Top of RECORDS SUPPLIED

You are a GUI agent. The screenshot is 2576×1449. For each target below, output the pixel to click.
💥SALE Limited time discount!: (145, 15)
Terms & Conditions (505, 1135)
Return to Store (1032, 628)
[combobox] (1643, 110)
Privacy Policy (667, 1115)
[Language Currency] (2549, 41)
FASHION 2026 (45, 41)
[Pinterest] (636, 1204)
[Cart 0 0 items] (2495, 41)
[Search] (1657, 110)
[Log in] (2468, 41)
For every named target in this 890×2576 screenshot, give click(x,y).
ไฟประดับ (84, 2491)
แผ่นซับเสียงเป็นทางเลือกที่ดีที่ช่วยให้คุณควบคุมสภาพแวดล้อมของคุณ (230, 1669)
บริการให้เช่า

Bottom of RECORDS SUPPLIED

### [TASK REQUIREMENTS]
Please write out exactly the line containing "[Log in] (2468, 41)" and every line after it through the end of the records, nothing more.

### [WRITTEN SOLUTION]
[Log in] (2468, 41)
For every named target in this 890×2576 screenshot, give click(x,y).
ไฟประดับ (84, 2491)
แผ่นซับเสียงเป็นทางเลือกที่ดีที่ช่วยให้คุณควบคุมสภาพแวดล้อมของคุณ (230, 1669)
บริการให้เช่า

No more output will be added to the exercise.